▶ _TO DO_:
Only the lines from the line containing "Identify the click" to the end of the material belong in the copy; set them down exactly, without pictures.

##### SOURCE RECORDS

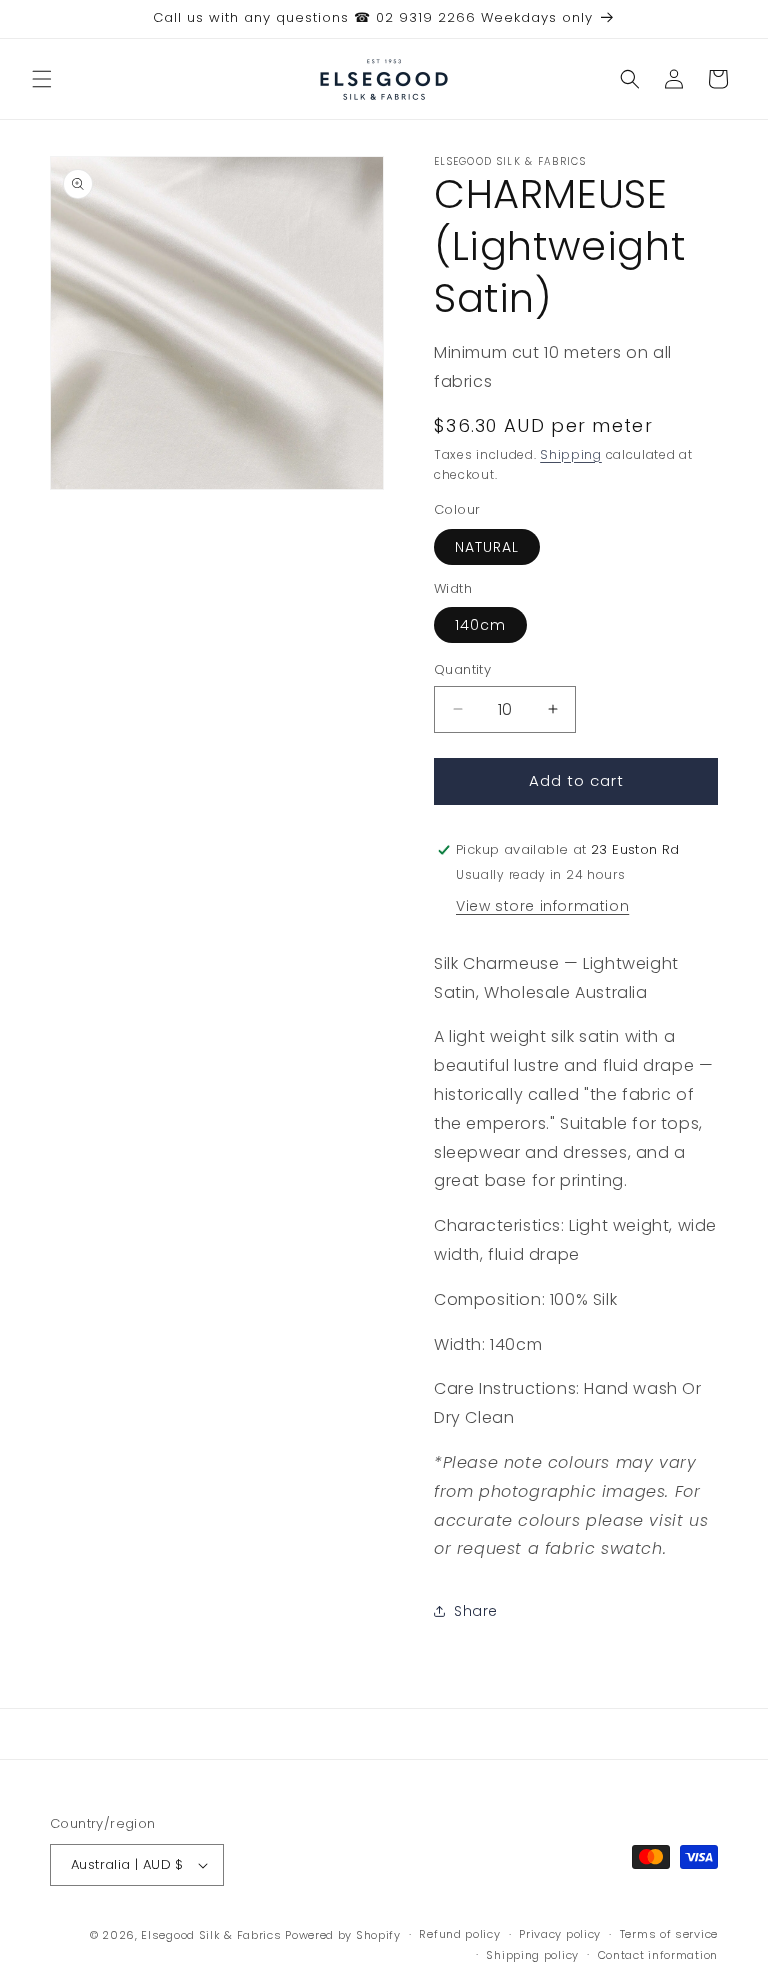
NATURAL (487, 547)
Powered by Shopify (343, 1935)
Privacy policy (560, 1934)
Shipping (571, 454)
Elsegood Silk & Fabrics (211, 1935)
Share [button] (476, 1611)
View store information (542, 906)
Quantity (462, 669)
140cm (480, 625)
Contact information (658, 1955)
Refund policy (459, 1934)
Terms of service (669, 1934)
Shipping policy (532, 1955)
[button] (42, 79)
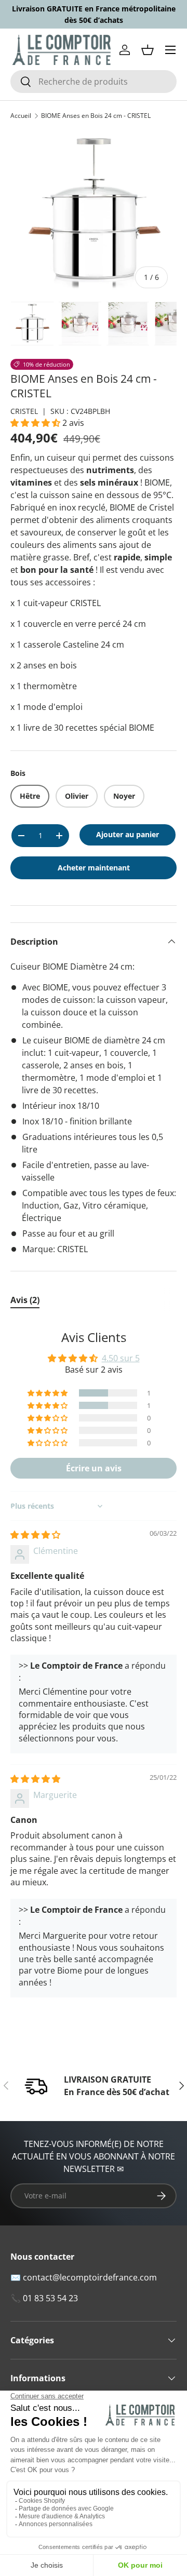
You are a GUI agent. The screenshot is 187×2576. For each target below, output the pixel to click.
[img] (35, 1534)
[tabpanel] (93, 1668)
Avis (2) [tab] (24, 1300)
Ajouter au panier (127, 834)
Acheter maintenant (94, 868)
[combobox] (93, 81)
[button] (147, 49)
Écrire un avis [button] (94, 1468)
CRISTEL (24, 411)
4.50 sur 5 (121, 1358)
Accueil (20, 116)
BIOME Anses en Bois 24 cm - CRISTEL (96, 116)
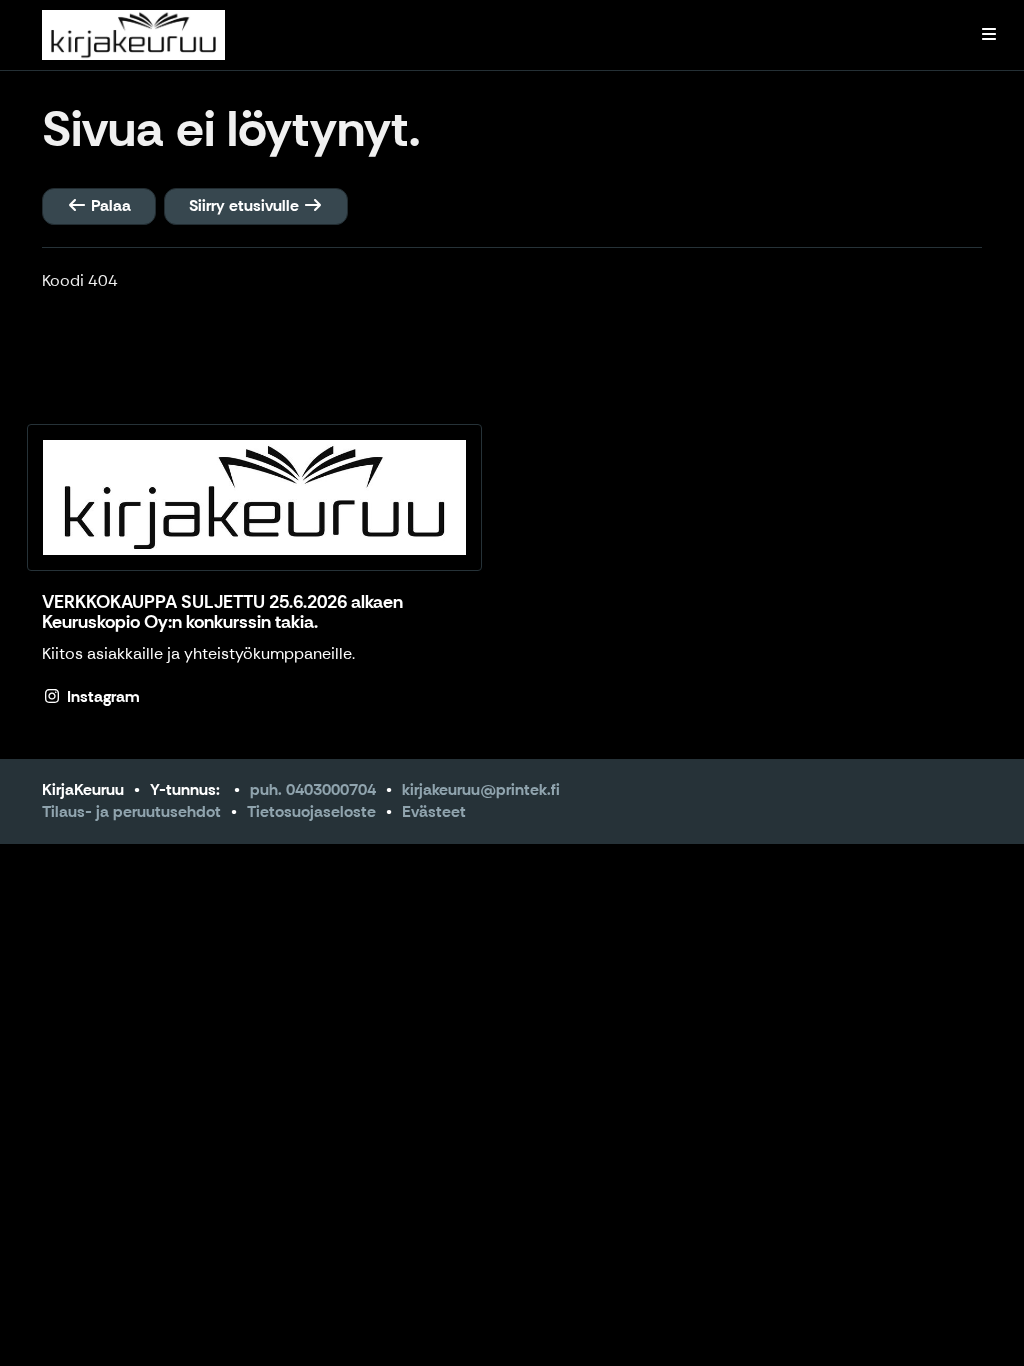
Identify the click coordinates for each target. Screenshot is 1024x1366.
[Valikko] (989, 35)
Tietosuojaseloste (311, 811)
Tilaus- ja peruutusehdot (131, 811)
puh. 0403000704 (313, 789)
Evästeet (434, 811)
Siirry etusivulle (246, 205)
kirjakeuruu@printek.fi (481, 789)
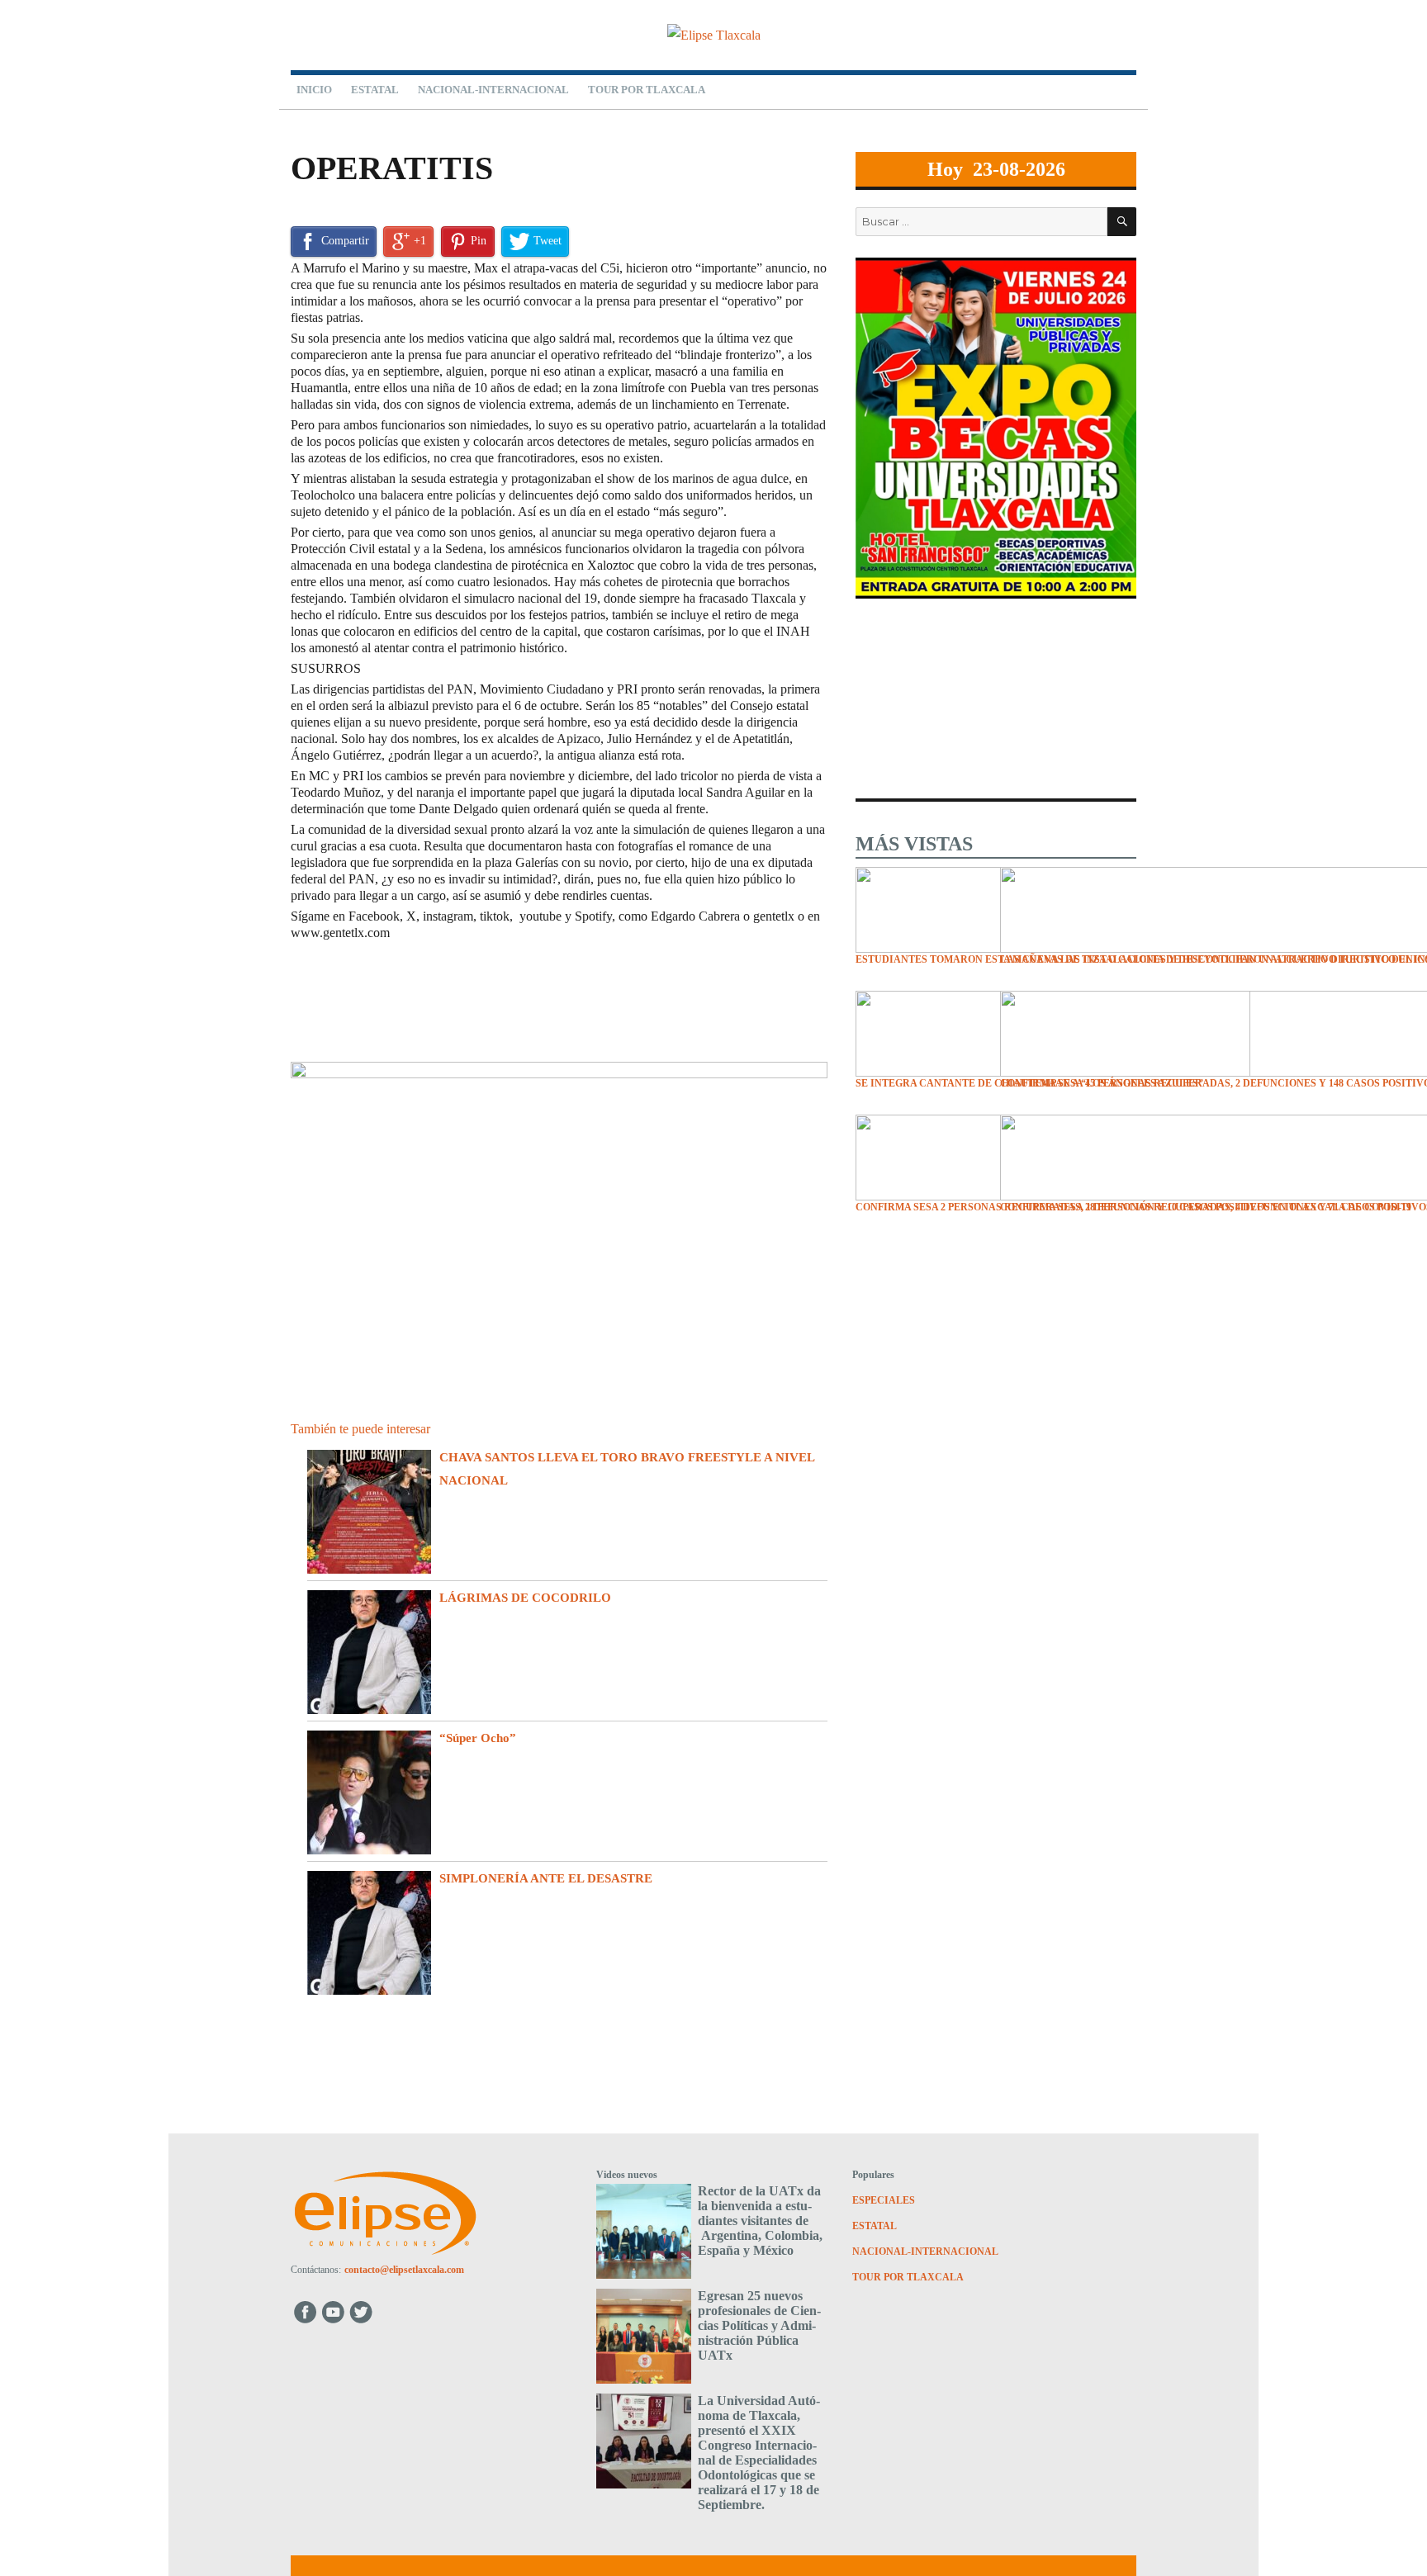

##########

▶ _TASK OUTPUT_:
Identify the click coordinates for each target. Screenshot is 1024x1366.
[Valikko] (989, 35)
Tietosuojaseloste (311, 811)
Tilaus- ja peruutusehdot (131, 811)
puh. 0403000704 (313, 789)
Evästeet (434, 811)
Siirry etusivulle (246, 205)
kirjakeuruu@printek.fi (481, 789)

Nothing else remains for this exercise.